Selon un médecin de l'hôpital général de référence Saint-Georges qui a bénéficié de l'appui précité, en RDC, la fistule obstétricale demeure un problème de santé maternelle.
"Il est nécessaire et indispensable de signaler que aujourd'hui dans le monde, le millions des jeunes vies sont brisées, dès la première maternité conséquence le plus souvent d'un accouchement dystocique mais aussi un véritable drame social et psychologique pour les femmes qui en sont affectées. Chaque année, plusieurs centaines de milliers des jeunes femmes dans le monde plus particulièrement en Afrique, sont victimes de cette infirmité ou maladie tabou, la fistule obstétricale dont on parle peu. Sous cet angle, en RDC, la fistule obstétricale demeure un problème de santé maternelle”, a-t-il présenté, dans l'introduction de son discours.

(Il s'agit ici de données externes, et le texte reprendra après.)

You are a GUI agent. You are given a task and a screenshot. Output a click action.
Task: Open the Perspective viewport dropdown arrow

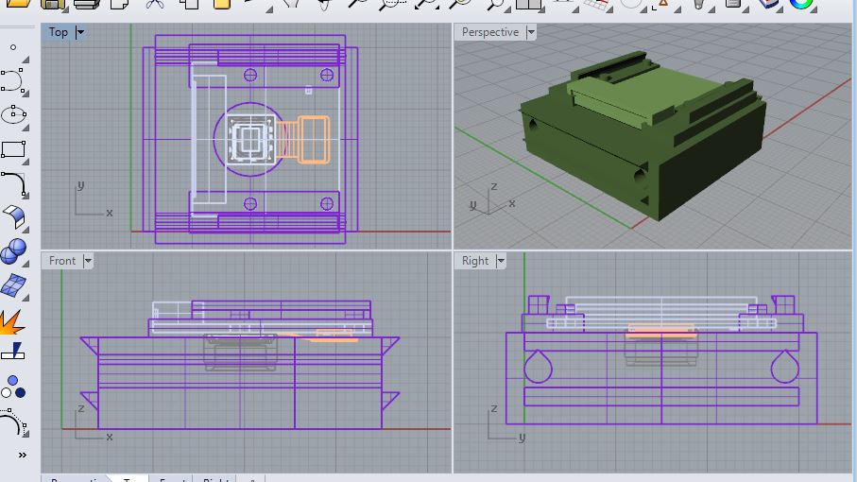(531, 32)
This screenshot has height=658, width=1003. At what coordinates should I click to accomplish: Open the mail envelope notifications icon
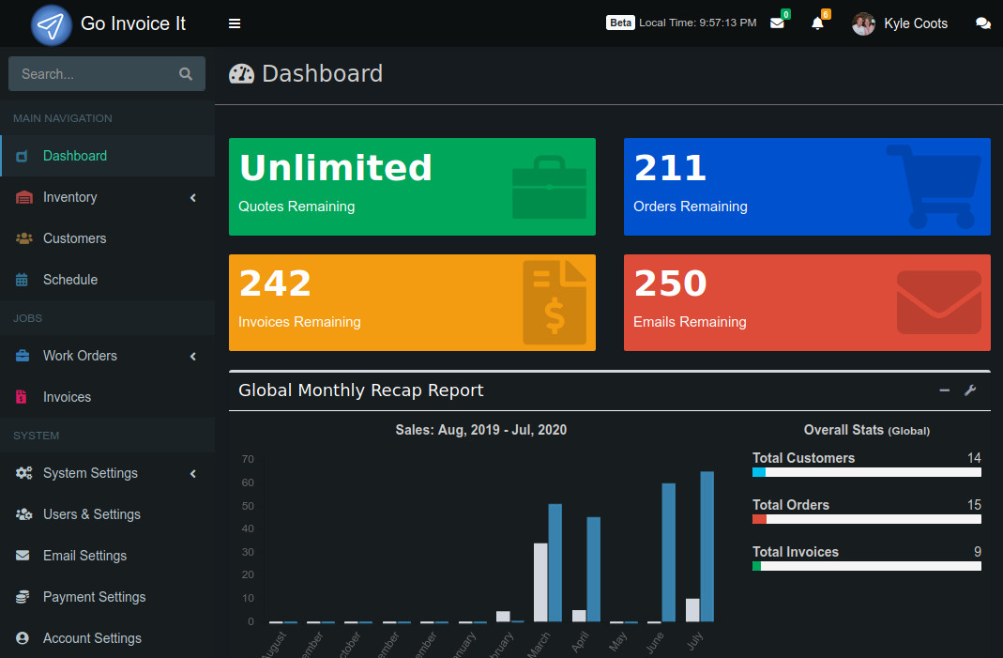tap(777, 23)
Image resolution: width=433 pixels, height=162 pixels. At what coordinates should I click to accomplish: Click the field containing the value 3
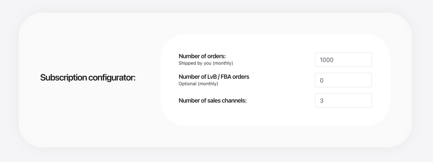(x=343, y=101)
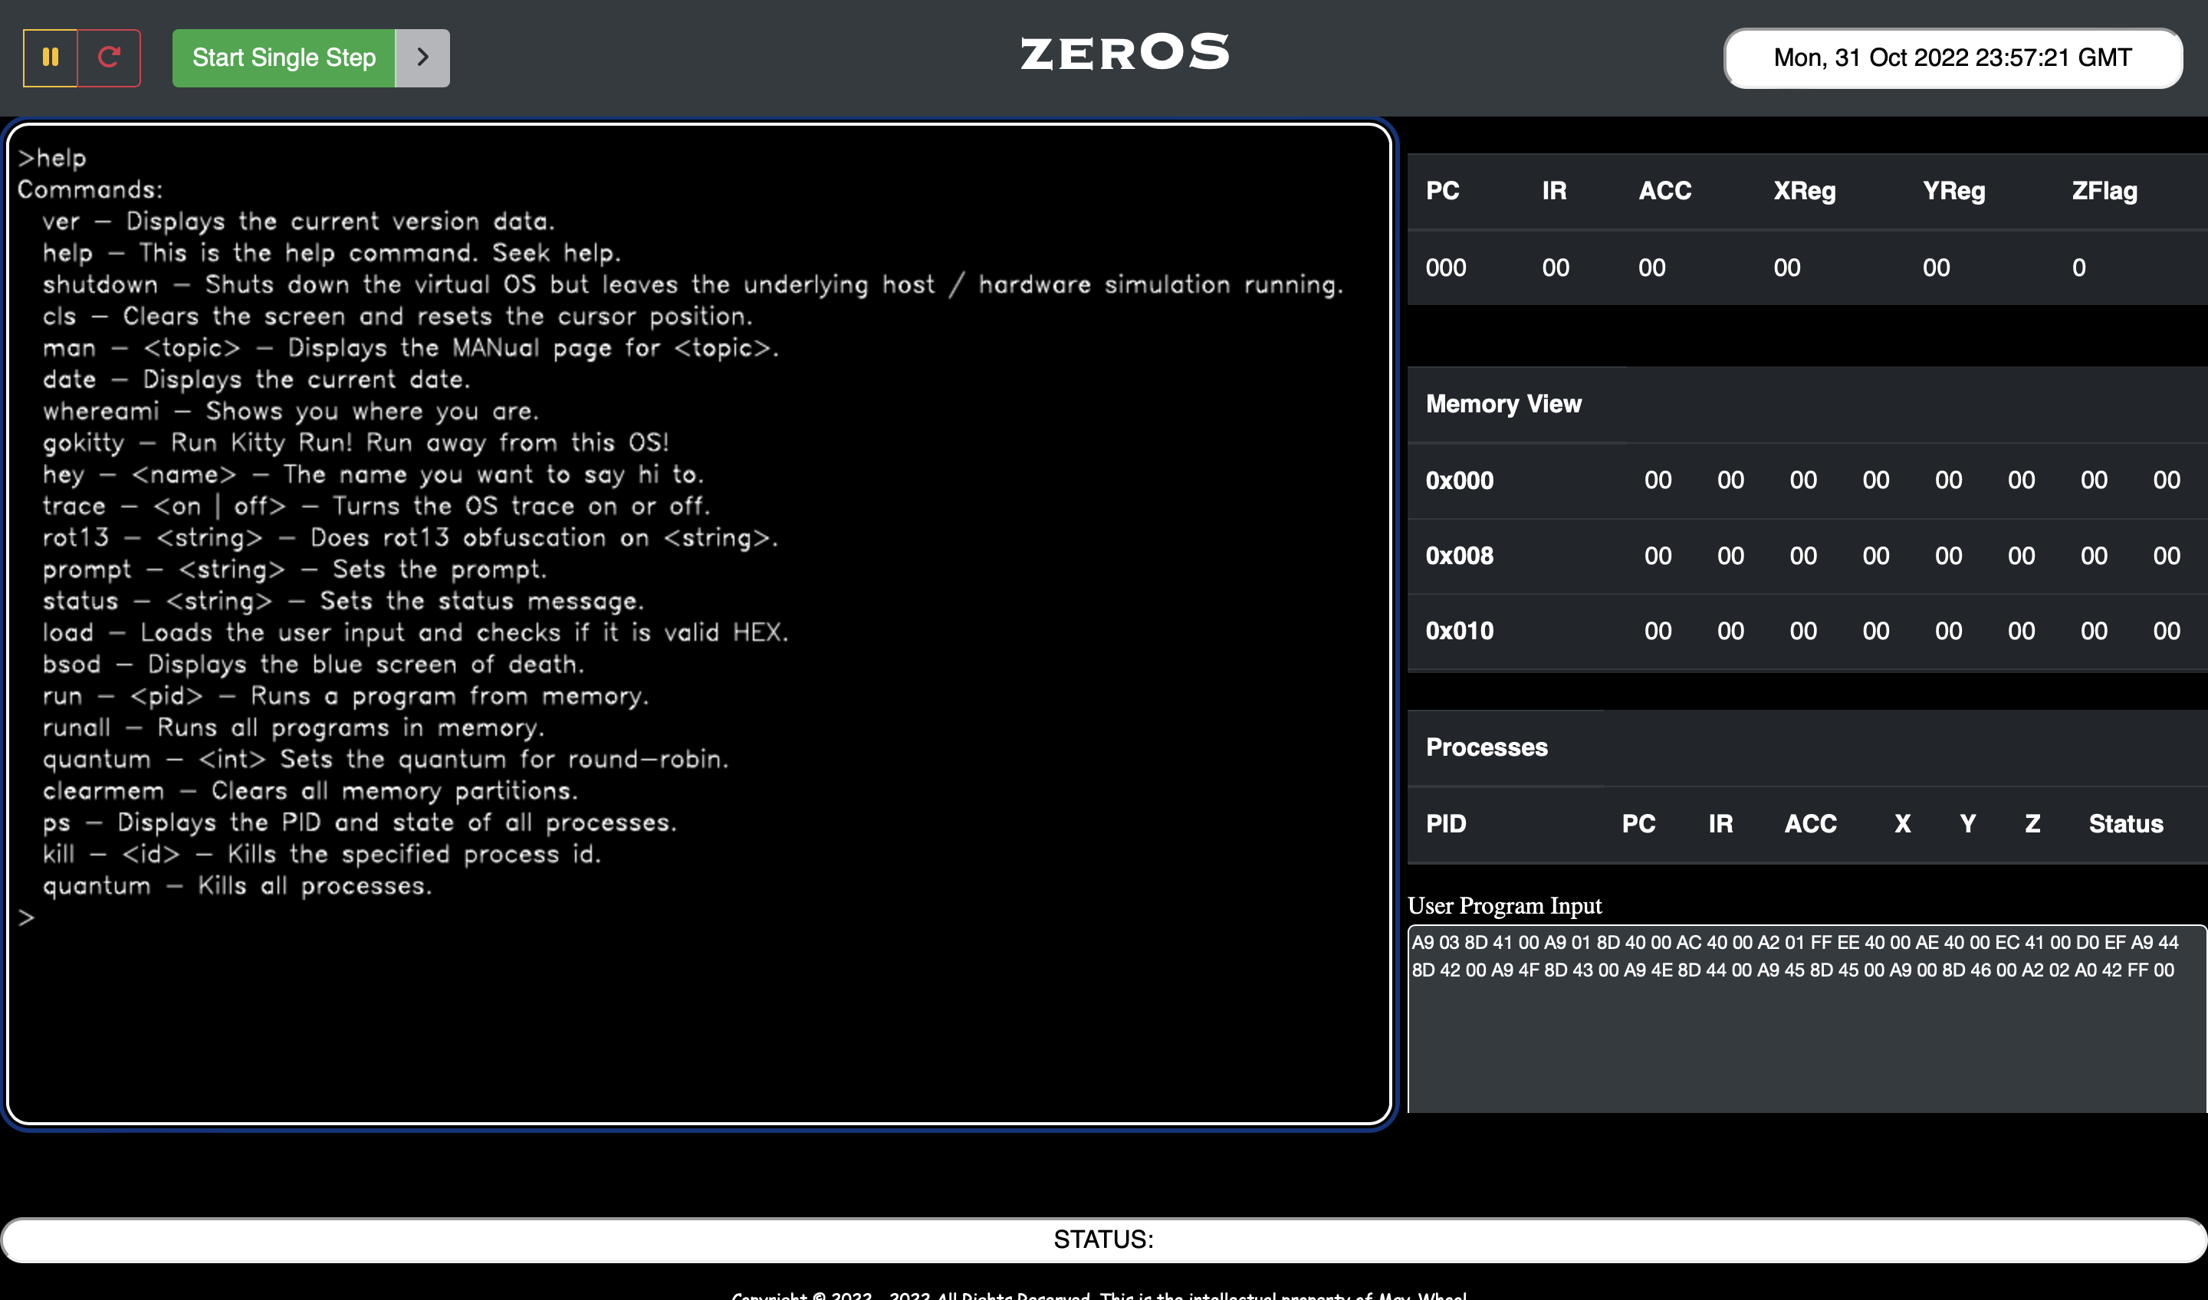Select the 0x000 memory row
Viewport: 2208px width, 1300px height.
coord(1460,479)
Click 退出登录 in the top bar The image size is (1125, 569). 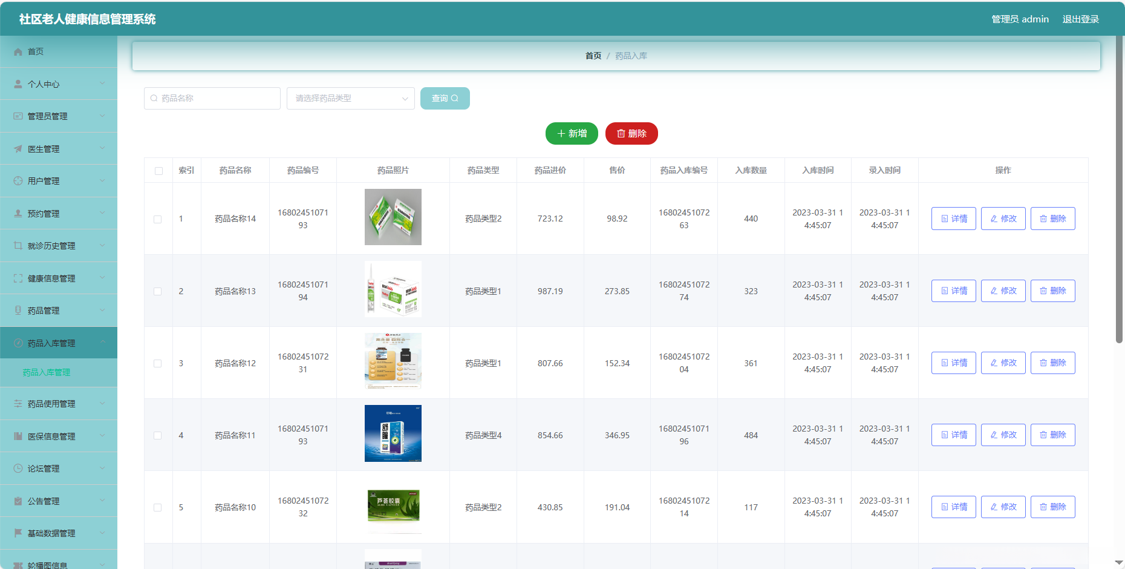pyautogui.click(x=1081, y=19)

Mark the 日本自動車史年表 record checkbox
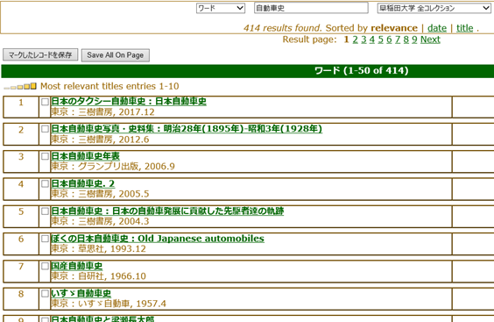[x=45, y=156]
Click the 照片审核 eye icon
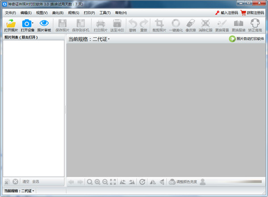 click(44, 23)
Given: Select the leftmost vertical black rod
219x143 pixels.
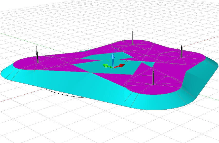Looking at the screenshot, I should tap(37, 56).
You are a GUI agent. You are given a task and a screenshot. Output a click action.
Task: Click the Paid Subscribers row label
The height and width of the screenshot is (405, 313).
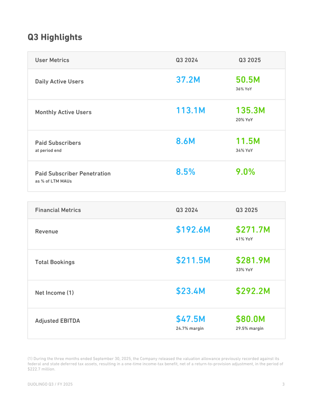coord(58,143)
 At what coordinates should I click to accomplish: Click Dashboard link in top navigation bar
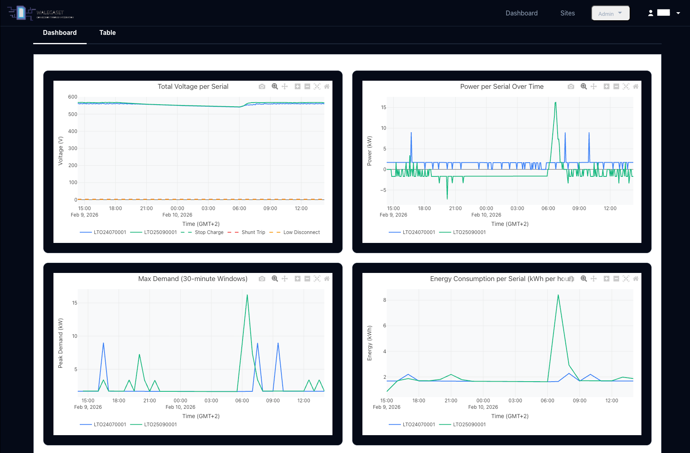522,13
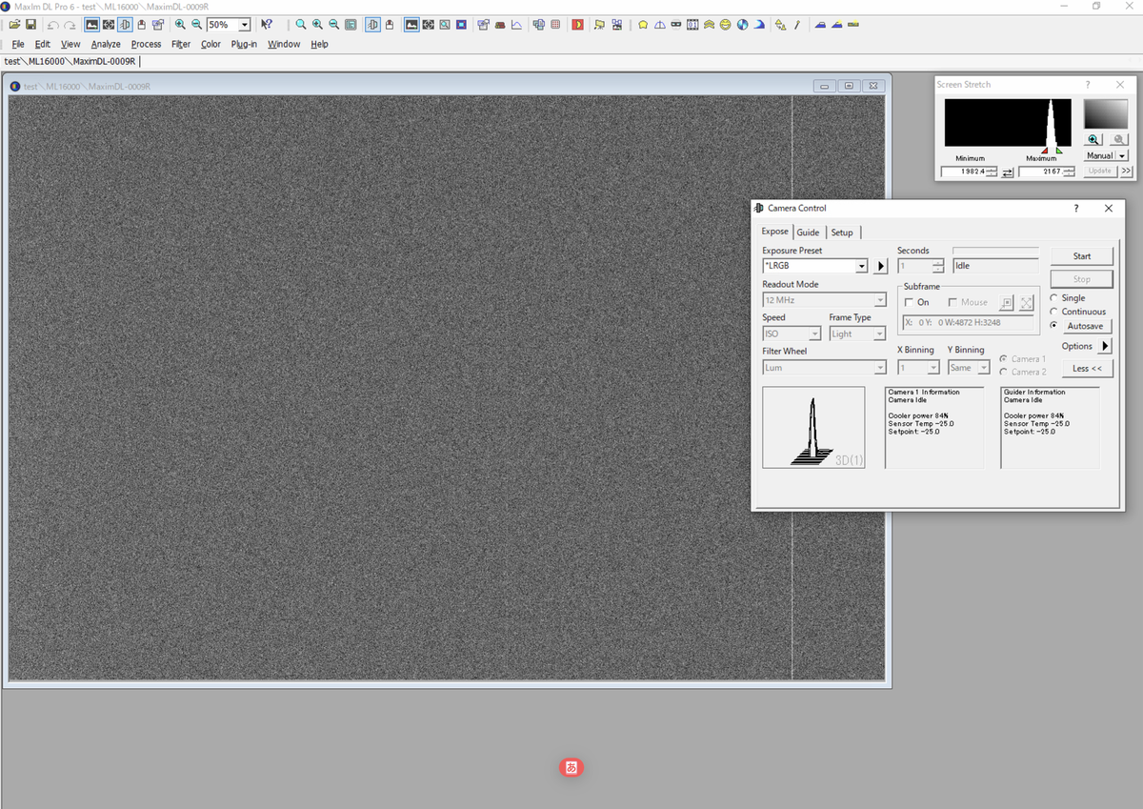
Task: Click the Start exposure button
Action: tap(1082, 255)
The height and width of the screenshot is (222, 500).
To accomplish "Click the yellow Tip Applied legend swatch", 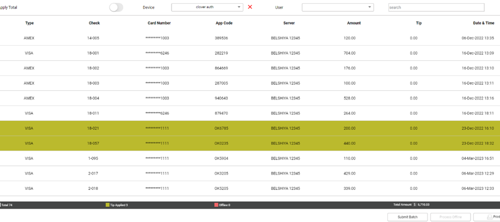I will coord(108,205).
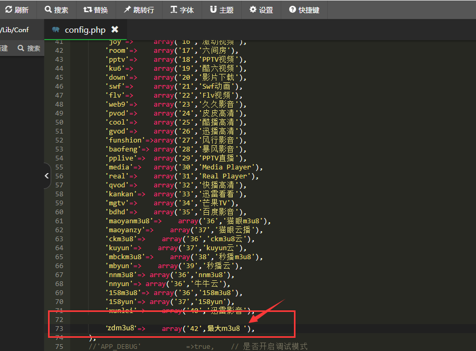Collapse the left sidebar with arrow handle
This screenshot has width=476, height=351.
46,176
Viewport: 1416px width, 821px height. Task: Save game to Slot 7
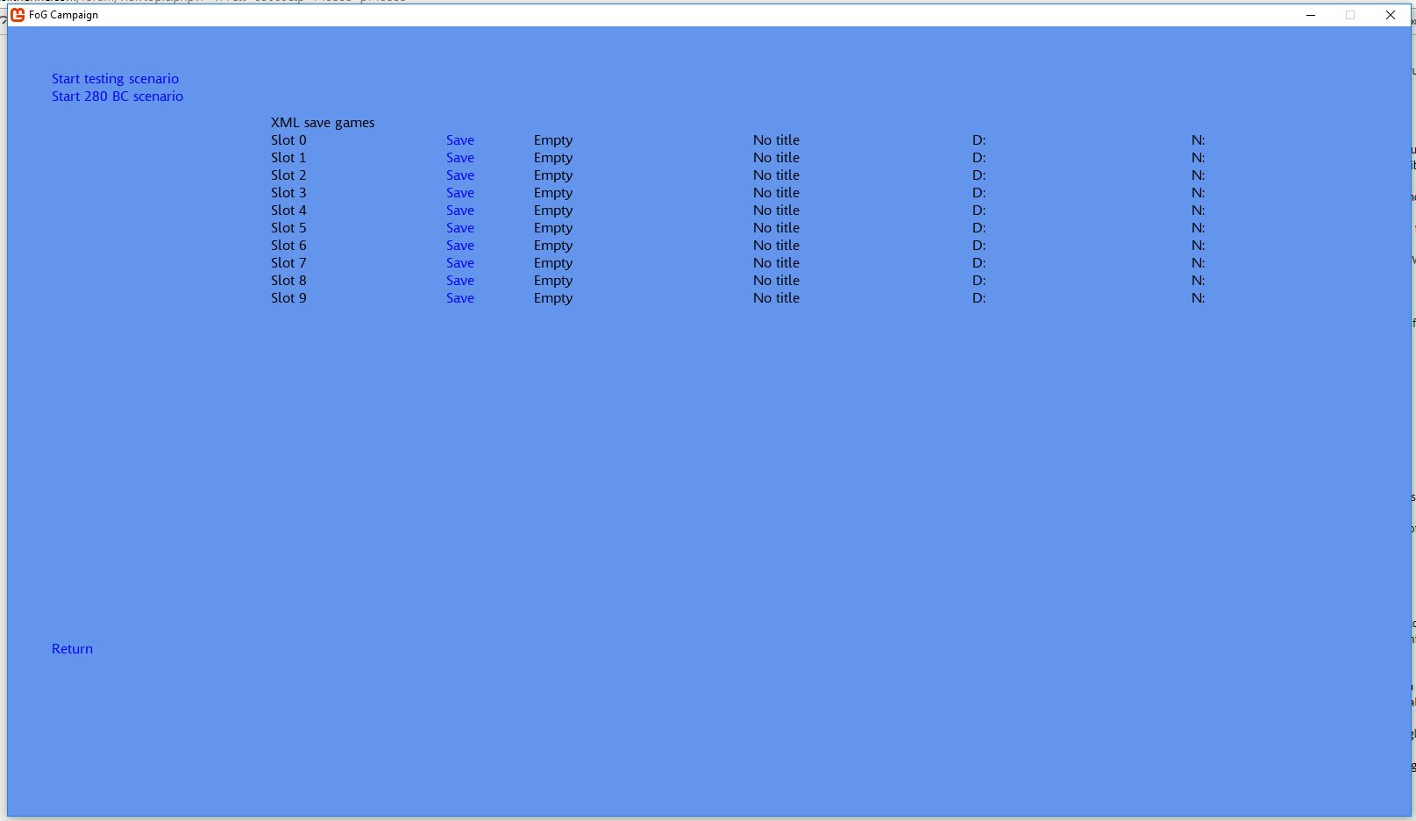(x=459, y=263)
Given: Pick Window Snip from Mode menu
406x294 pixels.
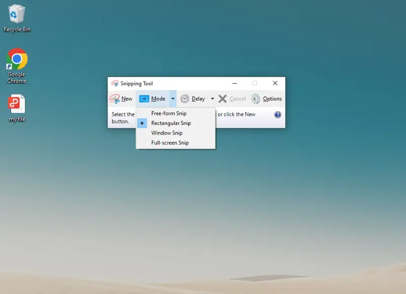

Ce médecin qui a suivi une formation sur la fistule obstétricale, ajoute des campagnes de sensibilisation ont été organisées
“L'hôpital Général de Référence Saint-Georges, en collaboration avec Caritas Développement Kananga et UNFPA a déjà organisé plus de 3 fois des campagnes de masse de réparation de fistules, à l'issue de ces campagnes près de 400 femmes ont bénéficié de la chirurgie réparatrice. Vu la nécessité et l'urgence, il a été convenu (...) de pouvoir organiser une formation des médecins et cliniciens pour la pérennisation de cette prise en charge, comme les malades étaient fréquents. À l'issue de cette formation, nous avons ouvert à notre hôpital, une fistulat clinique pour la prise en charge de façon continue de ces femmes vulnérables. À ce jour, nous sommes à peu près à 150 cas de femmes réalisées de façon continuelle ”, a-t-il ajouté, avant de signaler le manque d'autres aspects dans la prise en charge de cette maladie dont la réinsertion sociale.
Présente à la cérémonie qui s'est déroulée en présence de la délégation du Canada et de l'UNFPA, une femme qui a bénéficié de la chirurgie réparatrice, remercie l'UNFPA et le Canada de l'avoir enlève la honte qu'elle avait quand elle souffrait de cette maladie.
Se confiant à la presse après la cérémonie, la responsable du dossier santé et éducation à affaires mondiale Canada, a, pour répondre à la demande de l'hôpital sur “le manque d'appui pour la réinsertion sociale de femmes bénéficiaires de la chirurgie réparatrice de fistule”, elle a promis de faire rapport aux partenaires.
“On a reçu la demande, on va regarder avec nos partenaires, je ne peux pas donner des réponses en ce moment ”, a-t-elle brièvement répondu sur cette question, avant de se rendre à Lukonga où elle a visité l'hôpital général de référence de Lukonga, en pleine réhabilitation.